_HOW TO COMPLETE THIS TASK_
Only the lines below starting at the one that contains "Expand the Cloud Storage submenu chevron" and ending at the one that contains "Viewport: 1225px width, 915px height." are to be reproduced, exactly and with both ends kept.

_SUPPLIED RECORDS_
——
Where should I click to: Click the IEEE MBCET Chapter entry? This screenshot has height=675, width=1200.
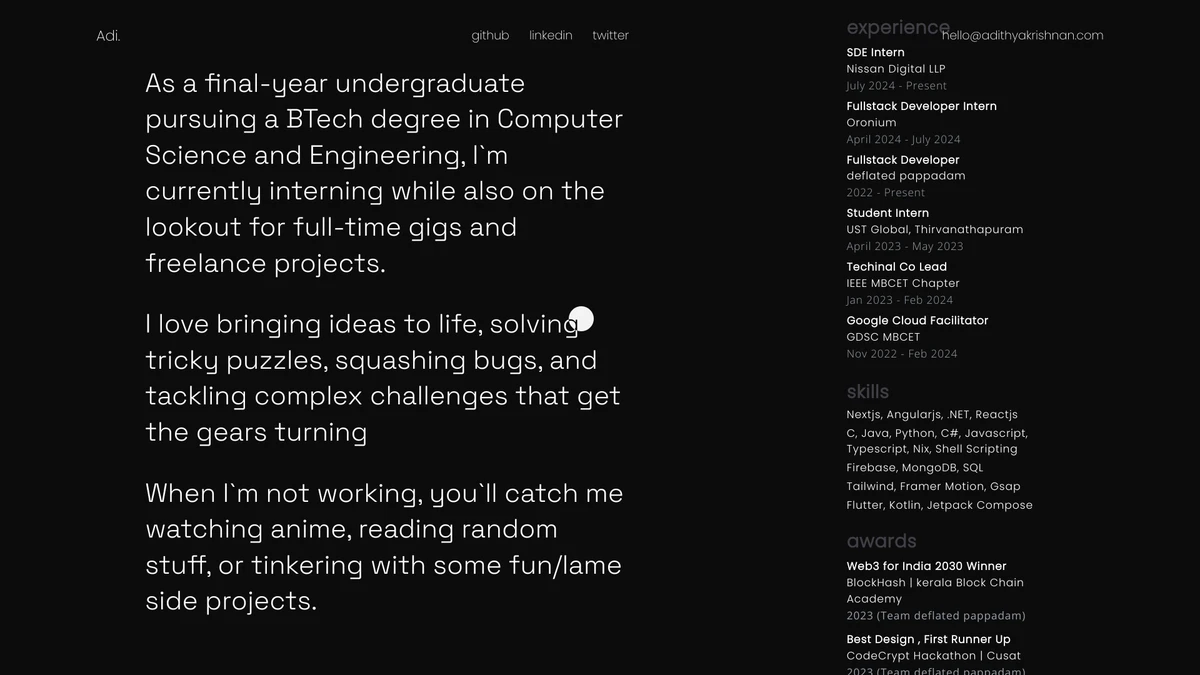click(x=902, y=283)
——
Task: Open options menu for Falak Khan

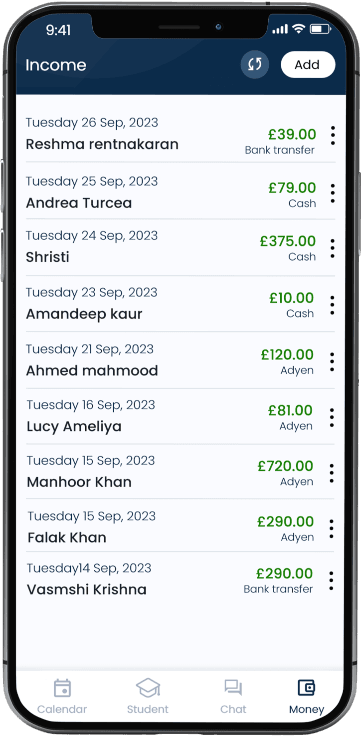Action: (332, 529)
——
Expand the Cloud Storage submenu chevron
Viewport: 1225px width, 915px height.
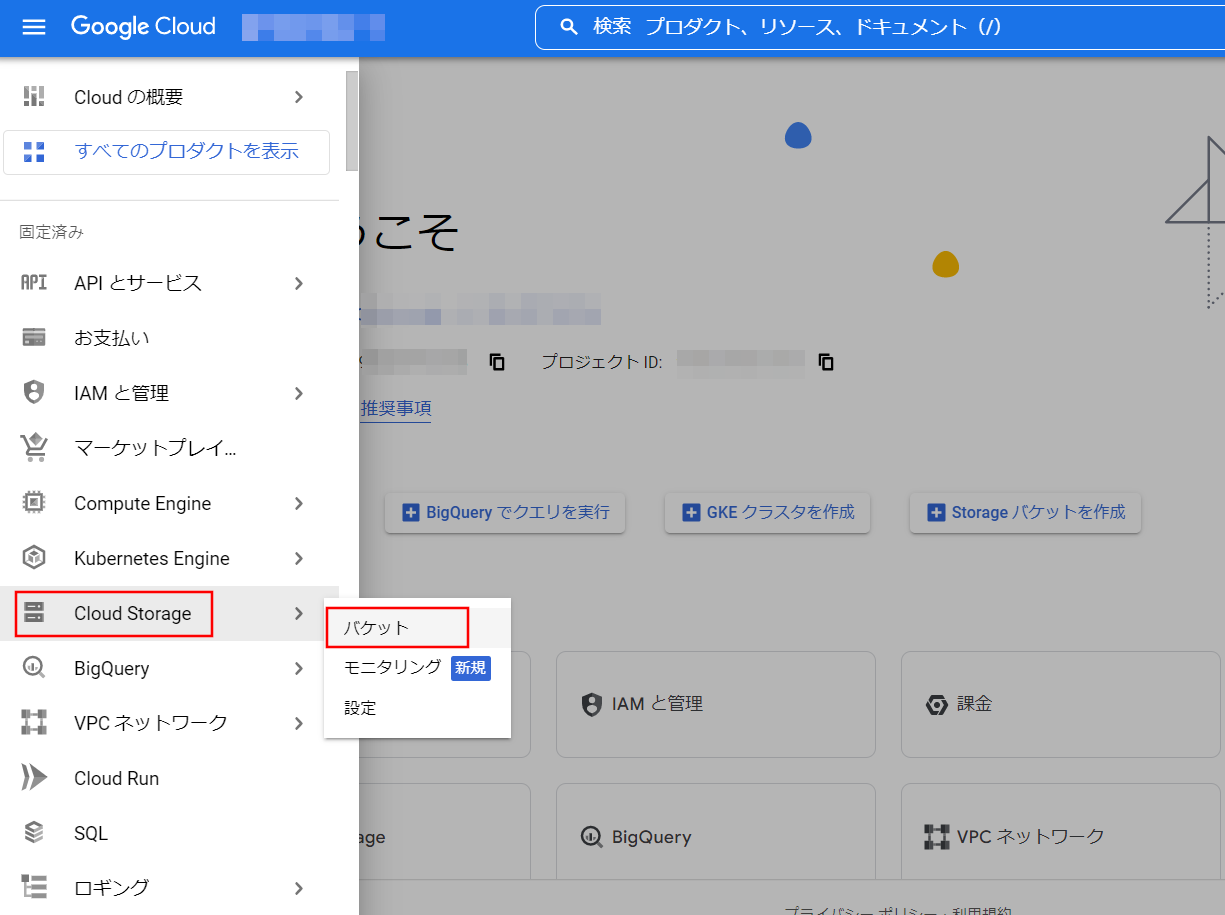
——
_RESULT OF THE TASK_
Expand the Cloud Storage submenu chevron
Viewport: 1225px width, 915px height.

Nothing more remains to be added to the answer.